TEMPO.CO, Banyuwangi-Badan Penanggulangan Bencana Daerah Kabupaten Banyuwangi, Jawa Timur, mendapatkan 17 peralatan peringatan dini bencana longsor dan tsunami. Peralatan tersebut terdiri dari 10 unit alat peringatan dini longsor, bantuan dari Dinas Energi Sumber Daya Mineral Jawa Timur dan tujuh unit alat peringatan dini tsunami bantuan Badan Nasional Penanggulangan Bencana.
Kepala BPBD Banyuwangi, Achmad Wiyono, mengatakan dua alat peringatan dini longsor itu telah dipasang di Desa Kandangan, Kecamatan Pesanggaran. Sisanya berupa papan panel elektrik akan dipasang di jalur menuju Gunung Ijen di Kecamatan Licin (2 unit) dan di Desa Pakel (2 unit). Lainnya, 1 unit berada di Kecamatan Glagah, 1 unit di Desa Bimorejo, Kecamatan Wongsorejo dan 2 unit di Gunung Mrawan jalur Banyuwangi-Jember.
Daerah-daerah tersebut, kata Wiyono, selama ini tergolong rawan bencana longsor. Kasus terakhir terjadi tahun 2012 lalu di Desa Kandangan. Saat itu satu rumah tertimbun longsor meski tidak ada korban jiwa.
Alat itu akan memberikan peringatan dini kepada warga untuk segera mengungsi. Bila longsor terjadi, alat secara otomatis akan mengeluarkan sirine ke seluruh penjuru desa. "Sedangkan papan panel, peringatannya berupa tulisan kepada pengguna jalan," kata Wiyono, Kamis 5 Desember 2013.
Menurutnya, tujuh alat peringatan dini tsunami akan dipasang di sepanjang pesisir rawan tsunami. Antara lain, di Pantai Pancer dan Rajegwesi Kecamatan Pesanggaran; Pantai Lampon, Siliragung; Pantai Grajagan, Kecamatan Purwoharjo; Pantai Muncar, Kecamatan Muncar; Pantai Blimbingsari, Kecamatan Rogojampi; dan Pantai Boom, Kecamatan Banyuwangi.
Wiyono mengatakan 40 desa di Banyuwangi rawan tsunami. Desa-desa itu berada di 175 kilometer garis pantai Banyuwangi. Tahun 2004 lalu, gempa yang disusul tsunami pernah menerjang kawasan pesisir selatan Banyuwangi. Musibah itu menyebabkan 214 orang meninggal, 14 orang hilang, dan ratusan bangunan rusak.
Pasca bencana tsunami itu, Banyuwangi sebenarnya pernah memiliki alat peringatan dini tsunami bantuan dari Badan Pengkajian dan Penerapan Teknologi.
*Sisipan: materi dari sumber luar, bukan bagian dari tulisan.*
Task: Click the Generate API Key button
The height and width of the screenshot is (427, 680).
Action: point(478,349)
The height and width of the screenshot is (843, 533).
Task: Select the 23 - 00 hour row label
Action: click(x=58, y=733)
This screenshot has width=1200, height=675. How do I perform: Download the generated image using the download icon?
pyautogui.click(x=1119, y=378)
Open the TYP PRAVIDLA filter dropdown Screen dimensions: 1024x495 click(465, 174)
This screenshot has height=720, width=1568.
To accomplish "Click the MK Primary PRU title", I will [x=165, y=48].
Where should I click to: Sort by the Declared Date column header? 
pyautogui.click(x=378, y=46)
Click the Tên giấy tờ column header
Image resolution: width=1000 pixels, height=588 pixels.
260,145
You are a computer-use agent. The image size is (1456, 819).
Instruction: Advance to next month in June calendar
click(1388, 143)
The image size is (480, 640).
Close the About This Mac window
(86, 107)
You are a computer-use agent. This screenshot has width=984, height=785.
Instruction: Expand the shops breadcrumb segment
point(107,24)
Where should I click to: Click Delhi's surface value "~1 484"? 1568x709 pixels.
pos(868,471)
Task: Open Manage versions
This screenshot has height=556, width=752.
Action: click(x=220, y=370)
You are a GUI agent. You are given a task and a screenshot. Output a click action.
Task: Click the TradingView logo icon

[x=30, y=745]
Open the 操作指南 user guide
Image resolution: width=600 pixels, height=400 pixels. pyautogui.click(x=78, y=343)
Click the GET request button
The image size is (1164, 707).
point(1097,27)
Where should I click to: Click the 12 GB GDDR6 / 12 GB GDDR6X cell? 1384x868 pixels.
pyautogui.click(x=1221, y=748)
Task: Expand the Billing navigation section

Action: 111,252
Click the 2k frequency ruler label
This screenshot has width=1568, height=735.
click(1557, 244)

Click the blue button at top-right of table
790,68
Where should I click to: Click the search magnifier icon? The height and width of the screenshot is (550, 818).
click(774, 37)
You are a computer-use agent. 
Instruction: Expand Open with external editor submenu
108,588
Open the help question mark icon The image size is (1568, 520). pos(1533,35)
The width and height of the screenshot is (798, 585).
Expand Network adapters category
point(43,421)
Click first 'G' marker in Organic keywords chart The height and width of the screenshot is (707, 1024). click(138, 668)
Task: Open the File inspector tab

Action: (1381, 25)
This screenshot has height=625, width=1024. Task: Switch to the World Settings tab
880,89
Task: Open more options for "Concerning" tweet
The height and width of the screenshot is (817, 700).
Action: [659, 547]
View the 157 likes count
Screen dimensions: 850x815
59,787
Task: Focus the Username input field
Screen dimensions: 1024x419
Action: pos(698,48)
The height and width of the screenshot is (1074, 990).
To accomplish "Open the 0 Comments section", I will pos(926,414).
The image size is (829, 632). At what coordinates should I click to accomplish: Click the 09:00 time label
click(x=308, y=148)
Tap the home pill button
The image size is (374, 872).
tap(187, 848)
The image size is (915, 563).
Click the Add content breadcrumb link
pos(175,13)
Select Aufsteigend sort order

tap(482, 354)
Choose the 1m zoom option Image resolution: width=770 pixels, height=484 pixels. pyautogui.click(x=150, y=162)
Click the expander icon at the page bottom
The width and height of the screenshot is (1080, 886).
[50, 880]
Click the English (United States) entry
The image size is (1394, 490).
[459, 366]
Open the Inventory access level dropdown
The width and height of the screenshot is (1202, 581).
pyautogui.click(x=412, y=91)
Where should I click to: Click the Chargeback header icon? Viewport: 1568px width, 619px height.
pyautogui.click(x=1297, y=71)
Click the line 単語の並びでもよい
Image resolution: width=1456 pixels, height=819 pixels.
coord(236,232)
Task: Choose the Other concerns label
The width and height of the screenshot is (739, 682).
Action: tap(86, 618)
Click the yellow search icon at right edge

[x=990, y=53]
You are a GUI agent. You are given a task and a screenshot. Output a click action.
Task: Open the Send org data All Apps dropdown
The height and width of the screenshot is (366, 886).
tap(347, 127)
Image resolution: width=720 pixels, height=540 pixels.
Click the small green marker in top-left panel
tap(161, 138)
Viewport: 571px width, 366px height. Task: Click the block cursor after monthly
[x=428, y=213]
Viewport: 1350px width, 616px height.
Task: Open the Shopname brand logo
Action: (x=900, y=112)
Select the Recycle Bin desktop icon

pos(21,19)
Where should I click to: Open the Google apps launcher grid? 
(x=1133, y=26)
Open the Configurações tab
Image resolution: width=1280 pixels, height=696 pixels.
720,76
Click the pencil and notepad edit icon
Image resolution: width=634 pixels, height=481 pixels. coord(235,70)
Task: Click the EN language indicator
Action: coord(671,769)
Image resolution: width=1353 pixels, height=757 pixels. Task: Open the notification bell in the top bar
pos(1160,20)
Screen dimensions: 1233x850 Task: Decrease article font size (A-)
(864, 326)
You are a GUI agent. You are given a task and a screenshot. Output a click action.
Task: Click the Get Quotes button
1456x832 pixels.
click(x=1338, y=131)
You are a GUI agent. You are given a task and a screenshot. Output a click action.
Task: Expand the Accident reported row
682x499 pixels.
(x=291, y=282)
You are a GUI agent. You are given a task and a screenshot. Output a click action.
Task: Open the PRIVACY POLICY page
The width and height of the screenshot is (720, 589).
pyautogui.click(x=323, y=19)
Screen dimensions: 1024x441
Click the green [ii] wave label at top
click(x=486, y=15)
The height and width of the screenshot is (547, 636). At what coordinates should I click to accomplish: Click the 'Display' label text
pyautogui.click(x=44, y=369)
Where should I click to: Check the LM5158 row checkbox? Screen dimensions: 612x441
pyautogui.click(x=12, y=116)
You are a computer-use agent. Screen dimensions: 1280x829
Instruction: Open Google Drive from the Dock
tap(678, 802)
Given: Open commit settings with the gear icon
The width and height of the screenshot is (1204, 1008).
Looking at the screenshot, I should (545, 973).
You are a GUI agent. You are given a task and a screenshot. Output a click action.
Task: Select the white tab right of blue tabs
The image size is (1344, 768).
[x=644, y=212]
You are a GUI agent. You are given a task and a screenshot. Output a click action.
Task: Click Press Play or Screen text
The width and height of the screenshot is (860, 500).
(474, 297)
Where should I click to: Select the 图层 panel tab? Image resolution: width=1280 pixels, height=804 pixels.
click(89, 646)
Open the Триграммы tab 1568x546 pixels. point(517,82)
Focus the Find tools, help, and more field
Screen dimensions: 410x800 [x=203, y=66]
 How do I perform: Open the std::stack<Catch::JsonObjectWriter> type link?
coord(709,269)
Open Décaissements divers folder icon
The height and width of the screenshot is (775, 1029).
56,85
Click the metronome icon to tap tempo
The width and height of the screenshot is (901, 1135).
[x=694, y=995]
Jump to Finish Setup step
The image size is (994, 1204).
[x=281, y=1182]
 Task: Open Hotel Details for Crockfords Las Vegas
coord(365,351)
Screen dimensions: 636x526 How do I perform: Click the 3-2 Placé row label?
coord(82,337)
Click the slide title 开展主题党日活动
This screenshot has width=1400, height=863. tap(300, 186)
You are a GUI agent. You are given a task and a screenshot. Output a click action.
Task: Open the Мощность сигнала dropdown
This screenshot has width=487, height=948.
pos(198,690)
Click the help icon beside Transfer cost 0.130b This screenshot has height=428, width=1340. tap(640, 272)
Namun alat tersebut hilang dicuri setahun kemudian.
Tidak adanya alat deteksi dini tsunami membuat warga di pesisir pantai selatan sering khawatir bila gempa menimpa daerahnya. Mereka hanya bisa mengandalkan gejala alam untuk mewaspadai bencana tsunami. "Setelah ada gempa, kami lihat air laut. Kalau air laut surut langsung lari," kata Ridwan Nurdin, warga yang tinggal di pesisir Grajagan.